• WHAT THIS TASK INVOLVES: Copy out the lines of the records below, and only those lines, from the one with "Task: Open the 'Clasificados'" through the one with "Given: Click the 'DMZ Restricted' VLANs text", exactly as they appear.

• Stored data entries:
* * * * * * * * *

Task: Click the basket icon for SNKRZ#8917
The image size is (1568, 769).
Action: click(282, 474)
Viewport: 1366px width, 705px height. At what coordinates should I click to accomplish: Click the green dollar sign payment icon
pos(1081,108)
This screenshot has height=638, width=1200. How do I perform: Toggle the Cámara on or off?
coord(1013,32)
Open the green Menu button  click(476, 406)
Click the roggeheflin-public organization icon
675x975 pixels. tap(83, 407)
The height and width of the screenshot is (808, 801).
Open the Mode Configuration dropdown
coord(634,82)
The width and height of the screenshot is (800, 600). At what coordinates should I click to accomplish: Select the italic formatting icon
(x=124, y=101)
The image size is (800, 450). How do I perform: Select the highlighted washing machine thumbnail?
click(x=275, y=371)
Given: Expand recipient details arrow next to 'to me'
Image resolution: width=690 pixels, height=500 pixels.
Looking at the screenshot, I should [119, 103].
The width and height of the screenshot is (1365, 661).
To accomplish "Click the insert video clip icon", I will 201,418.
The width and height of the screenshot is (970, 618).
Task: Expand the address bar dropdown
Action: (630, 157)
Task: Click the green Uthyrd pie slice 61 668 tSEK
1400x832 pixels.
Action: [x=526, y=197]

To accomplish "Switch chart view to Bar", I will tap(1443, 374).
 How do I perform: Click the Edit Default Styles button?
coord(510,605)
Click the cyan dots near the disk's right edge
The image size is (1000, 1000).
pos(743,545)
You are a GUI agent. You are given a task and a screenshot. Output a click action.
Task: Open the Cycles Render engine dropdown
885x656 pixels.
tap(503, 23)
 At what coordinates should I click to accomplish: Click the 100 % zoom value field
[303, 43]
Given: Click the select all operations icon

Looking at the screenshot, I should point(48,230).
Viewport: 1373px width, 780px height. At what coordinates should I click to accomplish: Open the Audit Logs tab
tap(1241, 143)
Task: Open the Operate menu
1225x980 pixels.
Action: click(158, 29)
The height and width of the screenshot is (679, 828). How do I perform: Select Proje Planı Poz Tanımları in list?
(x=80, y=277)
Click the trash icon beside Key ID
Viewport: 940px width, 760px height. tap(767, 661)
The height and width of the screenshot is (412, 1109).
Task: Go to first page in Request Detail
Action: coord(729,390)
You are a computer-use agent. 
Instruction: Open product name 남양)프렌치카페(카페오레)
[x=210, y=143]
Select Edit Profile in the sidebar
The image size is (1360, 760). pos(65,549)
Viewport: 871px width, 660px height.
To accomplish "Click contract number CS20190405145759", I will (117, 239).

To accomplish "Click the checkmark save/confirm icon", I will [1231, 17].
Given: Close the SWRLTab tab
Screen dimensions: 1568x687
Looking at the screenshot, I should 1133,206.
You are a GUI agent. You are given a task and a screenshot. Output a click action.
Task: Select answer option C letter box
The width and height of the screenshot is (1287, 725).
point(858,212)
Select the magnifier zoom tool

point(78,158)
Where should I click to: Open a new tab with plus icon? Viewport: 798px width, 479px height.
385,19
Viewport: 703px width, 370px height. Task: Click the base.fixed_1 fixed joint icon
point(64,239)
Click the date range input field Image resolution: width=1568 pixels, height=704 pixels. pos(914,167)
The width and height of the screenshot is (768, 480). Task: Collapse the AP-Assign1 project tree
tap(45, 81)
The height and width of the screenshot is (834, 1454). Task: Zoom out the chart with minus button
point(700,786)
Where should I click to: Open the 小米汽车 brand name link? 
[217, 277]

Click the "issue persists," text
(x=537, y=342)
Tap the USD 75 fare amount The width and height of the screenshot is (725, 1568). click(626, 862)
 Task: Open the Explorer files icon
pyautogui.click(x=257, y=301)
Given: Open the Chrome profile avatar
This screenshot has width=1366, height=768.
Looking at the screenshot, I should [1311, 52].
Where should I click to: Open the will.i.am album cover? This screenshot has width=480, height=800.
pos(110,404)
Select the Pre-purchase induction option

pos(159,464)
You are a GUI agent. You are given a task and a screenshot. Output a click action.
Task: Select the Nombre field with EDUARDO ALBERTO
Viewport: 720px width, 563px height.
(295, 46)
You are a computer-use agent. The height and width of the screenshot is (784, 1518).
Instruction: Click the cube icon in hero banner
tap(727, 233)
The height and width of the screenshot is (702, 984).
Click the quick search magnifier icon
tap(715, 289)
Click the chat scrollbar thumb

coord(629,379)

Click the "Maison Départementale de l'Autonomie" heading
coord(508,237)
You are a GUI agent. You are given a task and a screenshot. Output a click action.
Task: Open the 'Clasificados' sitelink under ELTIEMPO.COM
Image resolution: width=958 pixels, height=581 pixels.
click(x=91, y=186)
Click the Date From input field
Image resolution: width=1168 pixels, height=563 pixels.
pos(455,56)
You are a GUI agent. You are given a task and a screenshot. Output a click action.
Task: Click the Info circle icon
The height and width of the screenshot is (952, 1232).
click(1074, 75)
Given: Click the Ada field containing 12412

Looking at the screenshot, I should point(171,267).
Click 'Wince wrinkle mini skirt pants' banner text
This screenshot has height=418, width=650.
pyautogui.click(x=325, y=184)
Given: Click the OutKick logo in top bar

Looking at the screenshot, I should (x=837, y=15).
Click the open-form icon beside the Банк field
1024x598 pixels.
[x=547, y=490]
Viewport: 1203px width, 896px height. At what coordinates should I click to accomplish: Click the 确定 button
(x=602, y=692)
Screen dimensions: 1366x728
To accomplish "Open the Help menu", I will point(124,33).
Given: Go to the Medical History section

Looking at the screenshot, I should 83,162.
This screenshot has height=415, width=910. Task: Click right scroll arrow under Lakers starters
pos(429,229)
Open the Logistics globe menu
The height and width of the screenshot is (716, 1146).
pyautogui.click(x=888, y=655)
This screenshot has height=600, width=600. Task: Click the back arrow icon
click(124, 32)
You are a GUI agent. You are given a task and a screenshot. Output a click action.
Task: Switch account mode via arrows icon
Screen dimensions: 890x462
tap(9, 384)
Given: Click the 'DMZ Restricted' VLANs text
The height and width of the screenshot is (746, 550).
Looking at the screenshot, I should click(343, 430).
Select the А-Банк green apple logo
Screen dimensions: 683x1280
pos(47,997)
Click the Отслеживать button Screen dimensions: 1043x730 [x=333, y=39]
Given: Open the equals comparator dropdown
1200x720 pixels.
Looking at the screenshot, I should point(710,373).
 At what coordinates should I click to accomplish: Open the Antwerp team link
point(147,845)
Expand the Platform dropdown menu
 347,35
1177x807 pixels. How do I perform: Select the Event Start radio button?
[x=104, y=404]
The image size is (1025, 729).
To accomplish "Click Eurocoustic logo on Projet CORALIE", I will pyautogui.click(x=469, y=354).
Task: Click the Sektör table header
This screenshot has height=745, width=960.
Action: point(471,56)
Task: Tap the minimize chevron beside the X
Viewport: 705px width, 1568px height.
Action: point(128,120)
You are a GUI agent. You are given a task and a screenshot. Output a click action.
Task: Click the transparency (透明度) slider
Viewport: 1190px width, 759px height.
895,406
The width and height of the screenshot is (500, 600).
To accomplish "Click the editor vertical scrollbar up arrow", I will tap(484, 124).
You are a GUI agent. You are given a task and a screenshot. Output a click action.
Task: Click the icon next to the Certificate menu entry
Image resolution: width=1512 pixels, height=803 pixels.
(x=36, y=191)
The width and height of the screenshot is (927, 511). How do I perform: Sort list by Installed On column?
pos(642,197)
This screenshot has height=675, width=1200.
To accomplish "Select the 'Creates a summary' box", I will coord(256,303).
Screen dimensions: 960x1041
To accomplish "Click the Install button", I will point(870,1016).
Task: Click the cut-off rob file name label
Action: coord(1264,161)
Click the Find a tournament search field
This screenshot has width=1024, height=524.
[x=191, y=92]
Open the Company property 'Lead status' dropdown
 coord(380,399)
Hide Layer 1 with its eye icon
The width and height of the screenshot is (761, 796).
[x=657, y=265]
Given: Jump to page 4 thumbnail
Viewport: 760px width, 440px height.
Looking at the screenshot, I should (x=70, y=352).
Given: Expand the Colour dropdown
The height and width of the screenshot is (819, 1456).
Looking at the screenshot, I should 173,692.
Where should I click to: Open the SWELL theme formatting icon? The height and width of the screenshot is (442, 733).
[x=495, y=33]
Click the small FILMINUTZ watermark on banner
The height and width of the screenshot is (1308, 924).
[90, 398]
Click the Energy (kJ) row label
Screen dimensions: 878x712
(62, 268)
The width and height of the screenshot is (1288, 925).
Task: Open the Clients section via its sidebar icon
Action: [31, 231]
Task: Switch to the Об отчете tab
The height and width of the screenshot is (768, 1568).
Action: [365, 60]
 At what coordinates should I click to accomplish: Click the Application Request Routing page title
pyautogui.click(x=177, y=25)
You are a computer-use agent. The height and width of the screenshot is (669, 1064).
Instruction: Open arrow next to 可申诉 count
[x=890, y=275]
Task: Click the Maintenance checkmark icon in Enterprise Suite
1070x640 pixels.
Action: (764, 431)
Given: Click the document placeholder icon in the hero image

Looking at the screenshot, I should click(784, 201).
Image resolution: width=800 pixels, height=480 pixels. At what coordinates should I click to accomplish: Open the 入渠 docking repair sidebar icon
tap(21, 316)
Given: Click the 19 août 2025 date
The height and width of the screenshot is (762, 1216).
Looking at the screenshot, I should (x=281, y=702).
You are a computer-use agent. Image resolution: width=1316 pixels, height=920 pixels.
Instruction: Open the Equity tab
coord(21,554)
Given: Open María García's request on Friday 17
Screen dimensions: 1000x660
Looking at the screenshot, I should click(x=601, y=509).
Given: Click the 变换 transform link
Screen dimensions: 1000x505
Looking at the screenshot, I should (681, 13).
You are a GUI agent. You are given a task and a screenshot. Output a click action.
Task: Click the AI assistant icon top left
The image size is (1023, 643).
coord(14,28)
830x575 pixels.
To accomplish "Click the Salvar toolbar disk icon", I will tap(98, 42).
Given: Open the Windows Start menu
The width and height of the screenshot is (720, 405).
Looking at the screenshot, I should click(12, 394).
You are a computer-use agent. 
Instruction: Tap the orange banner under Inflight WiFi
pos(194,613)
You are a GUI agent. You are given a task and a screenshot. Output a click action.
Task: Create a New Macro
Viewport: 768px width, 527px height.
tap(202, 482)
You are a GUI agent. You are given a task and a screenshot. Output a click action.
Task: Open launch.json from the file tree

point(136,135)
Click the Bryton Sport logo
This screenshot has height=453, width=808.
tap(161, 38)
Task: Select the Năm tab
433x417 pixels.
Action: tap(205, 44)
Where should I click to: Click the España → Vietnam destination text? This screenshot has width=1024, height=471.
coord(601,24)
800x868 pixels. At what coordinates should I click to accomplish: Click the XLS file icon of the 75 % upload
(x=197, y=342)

* * * * * * * * *

• RESULT OF THE TASK:
Task: Open the 'Clasificados' sitelink under ELTIEMPO.COM
Image resolution: width=958 pixels, height=581 pixels.
click(x=91, y=186)
Click the Date From input field
Image resolution: width=1168 pixels, height=563 pixels.
pos(455,56)
You are a GUI agent. You are given a task and a screenshot. Output a click action.
Task: Click the Info circle icon
The height and width of the screenshot is (952, 1232).
click(1074, 75)
Given: Click the Ada field containing 12412

Looking at the screenshot, I should point(171,267).
Click 'Wince wrinkle mini skirt pants' banner text
This screenshot has height=418, width=650.
pyautogui.click(x=325, y=184)
Given: Click the OutKick logo in top bar

Looking at the screenshot, I should (x=837, y=15).
Click the open-form icon beside the Банк field
1024x598 pixels.
[x=547, y=490]
Viewport: 1203px width, 896px height. At what coordinates should I click to accomplish: Click the 确定 button
(x=602, y=692)
Screen dimensions: 1366x728
To accomplish "Open the Help menu", I will point(124,33).
Given: Go to the Medical History section

Looking at the screenshot, I should 83,162.
This screenshot has height=415, width=910. Task: Click right scroll arrow under Lakers starters
pos(429,229)
Open the Logistics globe menu
The height and width of the screenshot is (716, 1146).
pyautogui.click(x=888, y=655)
This screenshot has height=600, width=600. Task: Click the back arrow icon
click(124, 32)
You are a GUI agent. You are given a task and a screenshot. Output a click action.
Task: Switch account mode via arrows icon
Screen dimensions: 890x462
tap(9, 384)
Given: Click the 'DMZ Restricted' VLANs text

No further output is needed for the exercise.